BEGIN Given records
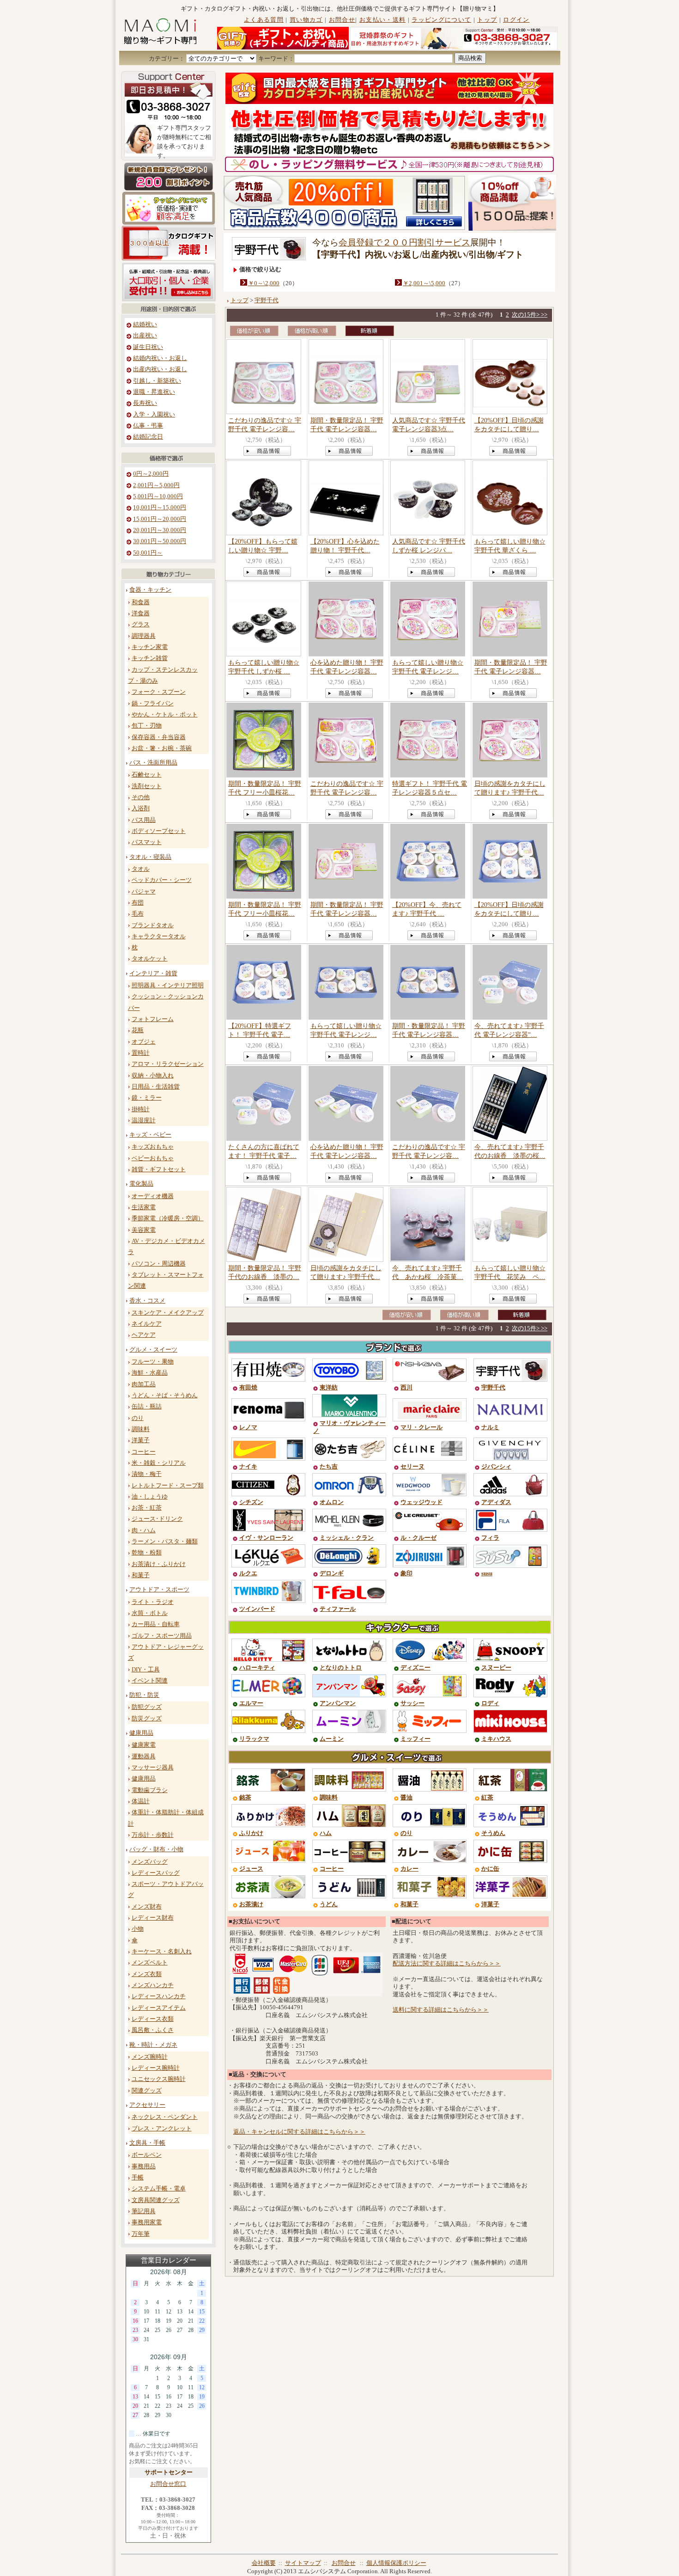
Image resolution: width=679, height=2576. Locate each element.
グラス (141, 624)
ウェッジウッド (421, 1502)
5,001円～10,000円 (158, 496)
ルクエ (248, 1573)
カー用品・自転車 (156, 1624)
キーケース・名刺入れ (162, 1951)
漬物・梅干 (147, 1474)
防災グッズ (147, 1718)
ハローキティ (257, 1667)
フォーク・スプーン (159, 692)
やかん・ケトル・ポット (165, 714)
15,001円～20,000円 (159, 519)
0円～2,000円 (151, 474)
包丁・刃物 (147, 725)
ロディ (490, 1703)
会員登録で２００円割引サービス (404, 242)
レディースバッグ (156, 1873)
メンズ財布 (147, 1906)
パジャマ (144, 891)
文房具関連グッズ (156, 2200)
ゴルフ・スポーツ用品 (162, 1636)
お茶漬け (251, 1904)
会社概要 (264, 2562)
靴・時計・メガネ (153, 2045)
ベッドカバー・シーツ (162, 880)
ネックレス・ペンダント (165, 2117)
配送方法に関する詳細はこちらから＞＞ (447, 1963)
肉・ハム (144, 1530)
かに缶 (490, 1869)
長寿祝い (145, 403)
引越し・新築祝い (157, 381)
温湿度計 (144, 1120)
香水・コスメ (147, 1300)
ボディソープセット (159, 831)
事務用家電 (147, 2222)
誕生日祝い (148, 347)
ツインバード (257, 1609)
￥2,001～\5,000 (424, 283)
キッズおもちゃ (153, 1147)
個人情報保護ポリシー (396, 2562)
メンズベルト (150, 1962)
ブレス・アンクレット (162, 2128)
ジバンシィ (496, 1466)
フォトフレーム (153, 1019)
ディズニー (415, 1667)
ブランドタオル (153, 925)
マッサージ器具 (153, 1767)
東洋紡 (329, 1387)
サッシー (412, 1703)
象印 (406, 1573)
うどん (329, 1904)
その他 (141, 797)
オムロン (332, 1502)
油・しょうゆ (150, 1496)
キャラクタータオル (159, 936)
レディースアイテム (159, 2008)
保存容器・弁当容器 (159, 737)
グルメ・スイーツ (153, 1349)
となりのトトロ (341, 1667)
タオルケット (150, 958)
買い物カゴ (306, 19)
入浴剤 (141, 808)
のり (138, 1418)
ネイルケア (147, 1324)
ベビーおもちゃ (153, 1158)
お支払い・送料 (382, 19)
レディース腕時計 (156, 2068)
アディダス (496, 1502)
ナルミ (490, 1427)
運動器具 (144, 1756)
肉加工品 (144, 1384)
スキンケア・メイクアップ (168, 1312)
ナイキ (248, 1466)
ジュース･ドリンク (157, 1519)
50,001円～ (148, 553)
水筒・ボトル (150, 1613)
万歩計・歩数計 (153, 1835)
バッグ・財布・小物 (156, 1849)
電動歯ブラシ (150, 1790)
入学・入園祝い (154, 414)
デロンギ (332, 1573)
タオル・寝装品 (150, 857)
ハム (326, 1833)
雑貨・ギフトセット (159, 1169)
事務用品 (144, 2166)
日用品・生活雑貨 (156, 1086)
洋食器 (141, 613)
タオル (141, 869)
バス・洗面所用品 (153, 762)
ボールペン (147, 2155)
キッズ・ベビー (150, 1135)
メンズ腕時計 (150, 2057)
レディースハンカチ (159, 1996)
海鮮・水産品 (150, 1373)
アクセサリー (147, 2105)
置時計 (141, 1053)
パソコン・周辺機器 (159, 1263)
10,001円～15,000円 (159, 507)
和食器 (141, 602)
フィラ (490, 1538)
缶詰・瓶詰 (147, 1406)
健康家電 (144, 1745)
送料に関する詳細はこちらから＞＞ (441, 2010)
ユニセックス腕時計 (159, 2079)
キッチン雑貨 (150, 658)
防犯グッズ (147, 1707)
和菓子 (141, 1575)
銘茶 (245, 1797)
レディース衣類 (153, 2019)
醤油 (406, 1797)
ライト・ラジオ (153, 1602)
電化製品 (141, 1184)
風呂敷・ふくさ (153, 2030)
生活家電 (144, 1207)
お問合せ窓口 (168, 2483)
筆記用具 (144, 2211)
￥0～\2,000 (263, 283)
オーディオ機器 (153, 1196)
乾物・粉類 (147, 1552)
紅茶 (487, 1797)
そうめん (493, 1833)
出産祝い (145, 335)
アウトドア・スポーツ (159, 1589)
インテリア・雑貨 (153, 973)
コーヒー (144, 1452)
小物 (138, 1929)
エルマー (251, 1703)
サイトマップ (303, 2562)
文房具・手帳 (147, 2143)
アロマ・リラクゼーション (168, 1064)
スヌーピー (496, 1667)
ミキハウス (496, 1739)
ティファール (338, 1609)
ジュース (251, 1869)
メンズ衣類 (147, 1974)
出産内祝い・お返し (160, 369)
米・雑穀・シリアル (159, 1463)
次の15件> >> (529, 315)
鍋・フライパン (153, 703)
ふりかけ (251, 1833)
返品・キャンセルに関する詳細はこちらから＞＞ (299, 2132)
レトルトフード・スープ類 (168, 1485)
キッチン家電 (150, 647)
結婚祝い (145, 324)
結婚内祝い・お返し (160, 358)
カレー (409, 1869)
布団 (138, 902)
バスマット (147, 842)
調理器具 (144, 636)
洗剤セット (147, 786)
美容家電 (144, 1230)
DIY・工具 (146, 1669)
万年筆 (141, 2234)
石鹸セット (147, 774)
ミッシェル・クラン (347, 1538)
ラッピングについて (441, 19)
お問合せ (342, 19)
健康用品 (141, 1733)
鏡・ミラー (147, 1098)
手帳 (138, 2177)
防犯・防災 (144, 1695)
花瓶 (138, 1030)
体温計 (141, 1801)
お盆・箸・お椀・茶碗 (162, 748)
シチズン (251, 1502)
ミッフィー (415, 1739)
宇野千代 (267, 300)
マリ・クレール (421, 1427)
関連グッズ (147, 2090)
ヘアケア (144, 1335)
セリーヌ (412, 1466)
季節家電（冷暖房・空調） (168, 1218)
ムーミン (332, 1739)
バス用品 (144, 820)
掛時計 (141, 1109)
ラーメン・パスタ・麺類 (165, 1541)
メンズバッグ (150, 1862)
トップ (487, 19)
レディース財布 (153, 1918)
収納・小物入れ (153, 1075)
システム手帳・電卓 (159, 2188)
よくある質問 (264, 19)
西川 (406, 1387)
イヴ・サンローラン (266, 1538)
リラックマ (254, 1739)
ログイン (516, 19)
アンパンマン (338, 1703)
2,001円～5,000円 (156, 485)
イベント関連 (150, 1680)
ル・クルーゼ (418, 1538)
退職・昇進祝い (154, 392)
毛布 (138, 914)
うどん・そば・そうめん (165, 1395)
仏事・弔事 (148, 425)
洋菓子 (141, 1440)
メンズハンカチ (153, 1985)
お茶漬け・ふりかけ (159, 1564)
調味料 (141, 1429)
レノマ (248, 1427)
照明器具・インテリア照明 (168, 985)
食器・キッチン (150, 590)
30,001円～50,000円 (159, 541)
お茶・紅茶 (147, 1508)
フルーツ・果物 (153, 1361)
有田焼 (248, 1387)
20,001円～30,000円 (159, 530)
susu (486, 1573)
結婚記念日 (148, 437)
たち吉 (329, 1466)
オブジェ (144, 1042)
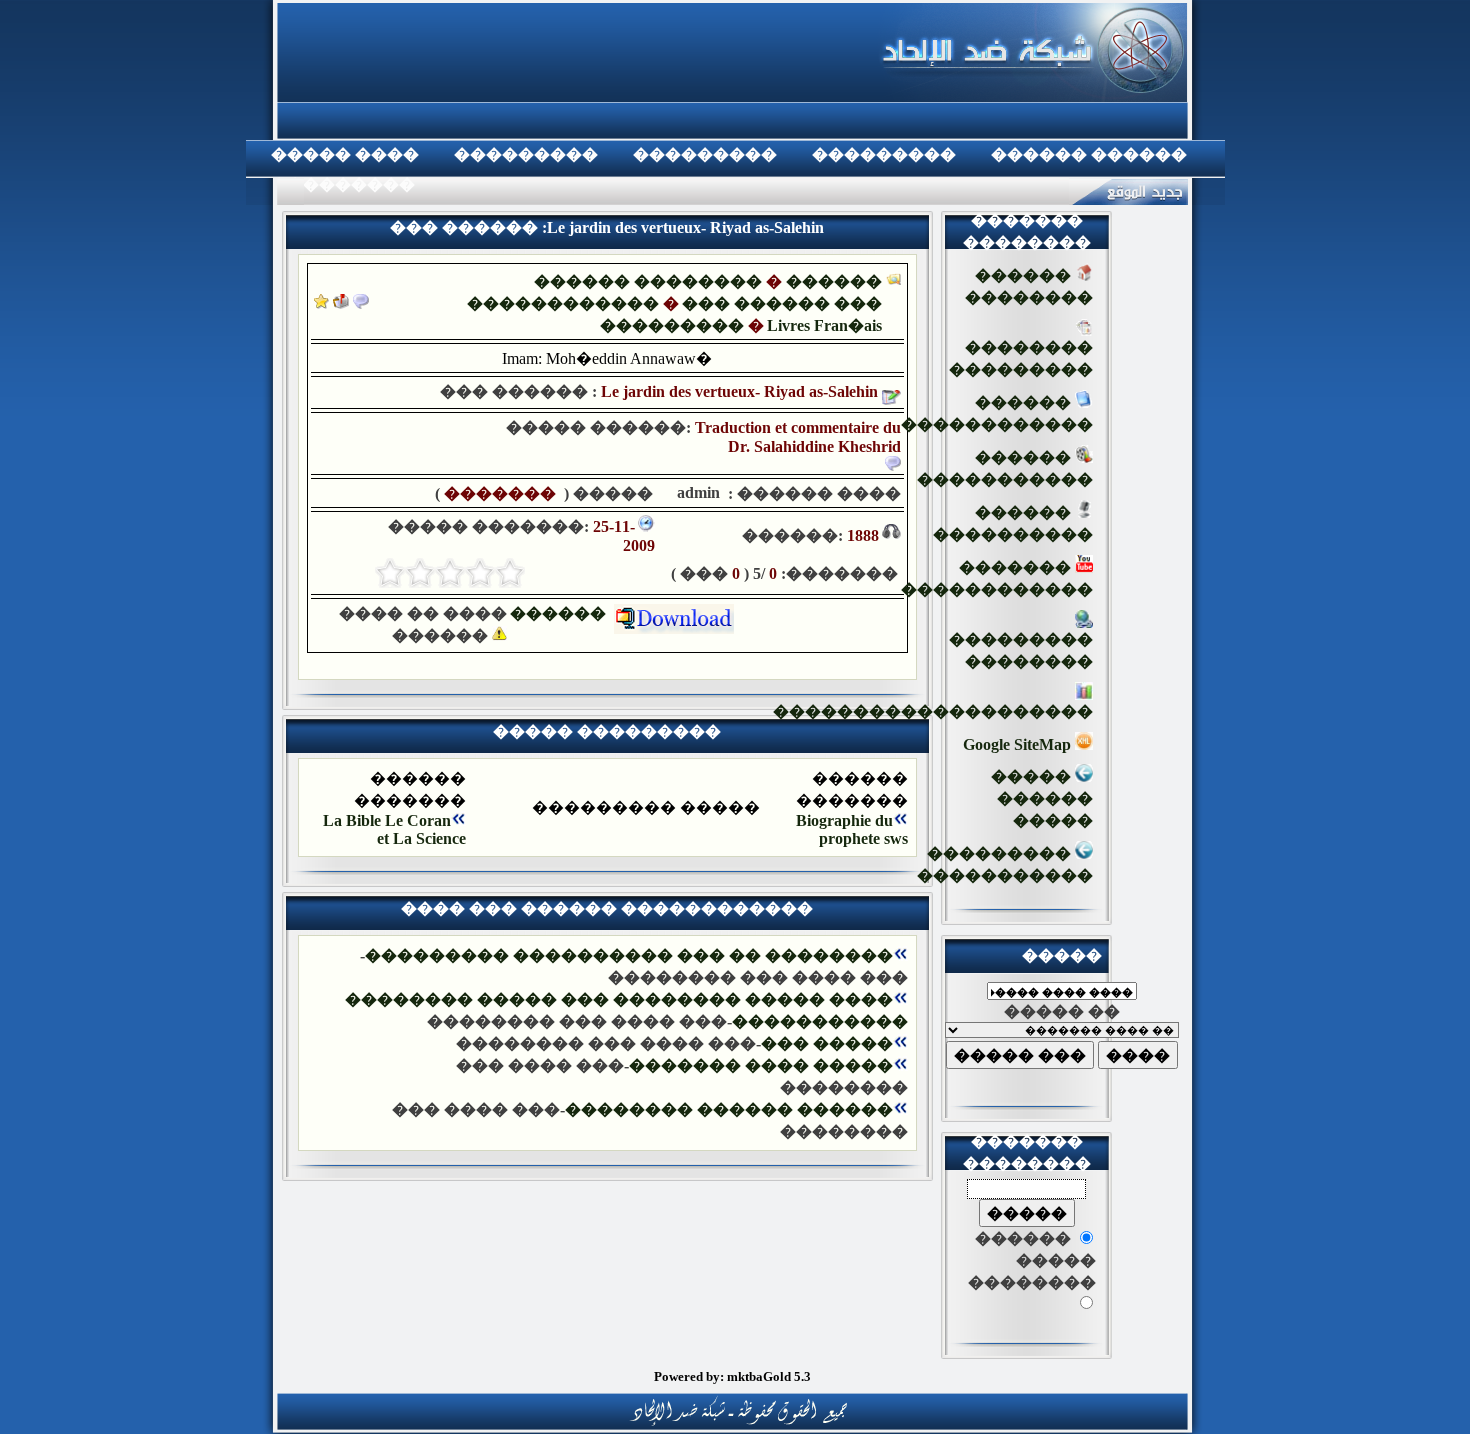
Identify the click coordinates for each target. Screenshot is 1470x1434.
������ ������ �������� (729, 1109)
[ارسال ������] (341, 303)
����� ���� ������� (761, 1065)
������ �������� (648, 281)
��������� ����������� (1005, 864)
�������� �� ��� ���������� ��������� (629, 955)
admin (696, 492)
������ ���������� (1013, 523)
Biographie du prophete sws (852, 829)
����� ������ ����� (1042, 798)
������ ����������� (1005, 468)
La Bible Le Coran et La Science (394, 829)
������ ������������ (997, 413)
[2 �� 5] (480, 573)
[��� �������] (321, 303)
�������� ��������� (1021, 358)
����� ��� (827, 1043)
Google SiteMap (1019, 744)
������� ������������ (997, 578)
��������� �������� (1021, 650)
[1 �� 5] (510, 573)
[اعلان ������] (361, 303)
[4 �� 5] (420, 573)
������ (562, 613)
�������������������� (933, 711)
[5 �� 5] (390, 573)
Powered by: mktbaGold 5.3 (732, 1376)
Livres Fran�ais (824, 325)
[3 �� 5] (450, 573)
END Given records
How to complete this task:
Output the lines above between the one holding "東洋紡 (329, 1387)" and the one holding "事務用品 (144, 2166)", inclusive, with nothing before or after them.

Response:
東洋紡 (329, 1387)
サッシー (412, 1703)
象印 (406, 1573)
うどん (329, 1904)
その他 (141, 797)
オムロン (332, 1502)
油・しょうゆ (150, 1496)
キャラクタータオル (159, 936)
レディースアイテム (159, 2008)
保存容器・弁当容器 (159, 737)
グルメ・スイーツ (153, 1349)
となりのトトロ (341, 1667)
タオルケット (150, 958)
買い物カゴ (306, 19)
入浴剤 (141, 808)
のり (138, 1418)
ネイルケア (147, 1324)
ベビーおもちゃ (153, 1158)
お支払い・送料 (382, 19)
レディース腕時計 (156, 2068)
アディダス (496, 1502)
ナルミ (490, 1427)
運動器具 (144, 1756)
肉加工品 (144, 1384)
スキンケア・メイクアップ (168, 1312)
ナイキ (248, 1466)
ジュース･ドリンク (157, 1519)
50,001円～ (148, 553)
水筒・ボトル (150, 1613)
万歩計・歩数計 (153, 1835)
バッグ・財布・小物 (156, 1849)
電動歯ブラシ (150, 1790)
入学・入園祝い (154, 414)
デロンギ (332, 1573)
タオル・寝装品 (150, 857)
ハム (326, 1833)
雑貨・ギフトセット (159, 1169)
事務用品 (144, 2166)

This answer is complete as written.